Through our Cox proportional hazards regression model, we screened out four important characteristics (EGFR mutations, previous immunotherapy sensitivity, first immunotherapy response and progression pattern) that helps to identify potential beneficiaries of immunotherapy rechallenge. Patients developing new organ metastases demonstrated greater suitability for immunotherapy rechallenge, whereas those with pre-existing lesion enlargement derived limited benefit
10. These findings might stem from biological differences between metastatic and primary lesions
11. The emergence of new metastases does not necessarily reflect systemic immunotherapy resistance. In cases in which baseline lesions remain controlled, new lesions may still be effectively managed through sustained immunotherapy combined with localized therapies (e.g., radiotherapy).

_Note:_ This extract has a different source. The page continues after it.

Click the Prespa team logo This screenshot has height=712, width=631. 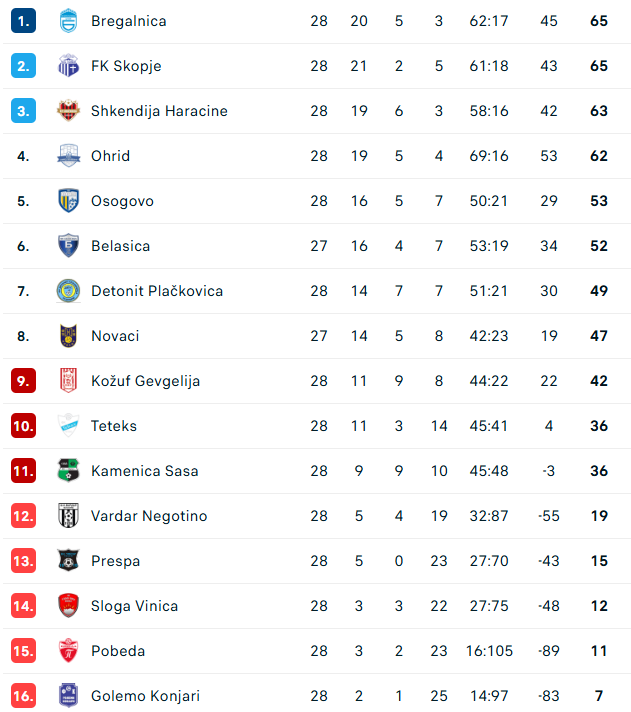click(69, 560)
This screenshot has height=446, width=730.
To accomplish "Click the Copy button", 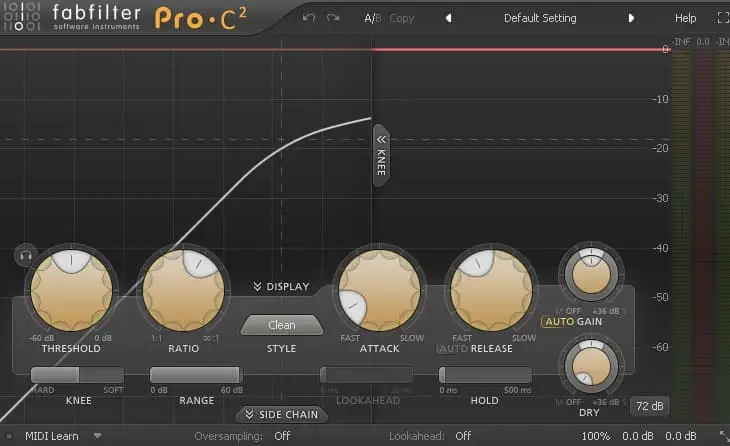I will tap(401, 18).
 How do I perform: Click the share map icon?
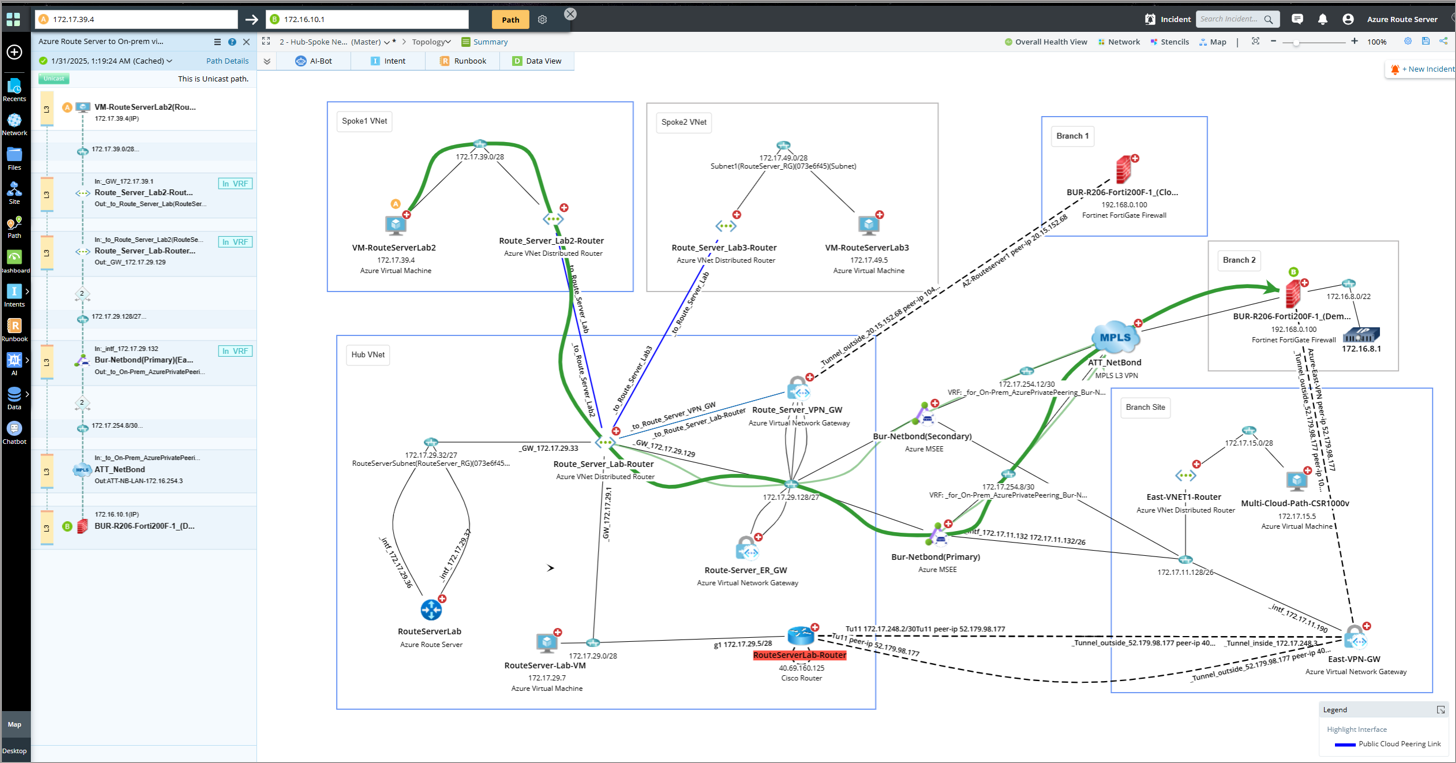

In contrast, progression of existing lesions suggests a loss of immunogenic control necessitating alternative therapeutic strategies
12.
We also found that patients who achieved PR/SD in previous immunotherapy were more suitable for immunotherapy rechallenge. Other studies have reported similar results indicating that patients who achieved tumor remission during the first course of immunotherapy still obtained an ORR of 40–60% during immunotherapy rechallenge
13,14. In a Japanese retrospective study among 17 patients with NSCLC, 7 patients showing favorable benefits (including sustained SD) from the initial immune checkpoint inhibitor (ICI) treatment still achieved PR or SD after ICI rechallenge
15.
Given the limited sample size of patients with the EGFR 21 L858R mutation included in this study, immunotherapy rechallenge for this subgroup should be considered with caution. The exact underlying reasons require further investigation; however, our data suggested that EGFR-TKI-based combination therapy might be a favorable treatment option for these patients.
In conclusion, patients who responded to previous immunotherapy (PR/SD or PFS over 7.7 months) or progressed with new organ metastases were found to be more suitable for immunotherapy rechallenge, whereas patients who were resistant to previous immunotherapy, who bore the EGFR 21 L858R mutation, or whose disease progressed with enlargement of pre-existing lesions were found to be less suitable for immunotherapy rechallenge (
Figure 1P). Large-scale prospective studies are needed to further confirm these findings.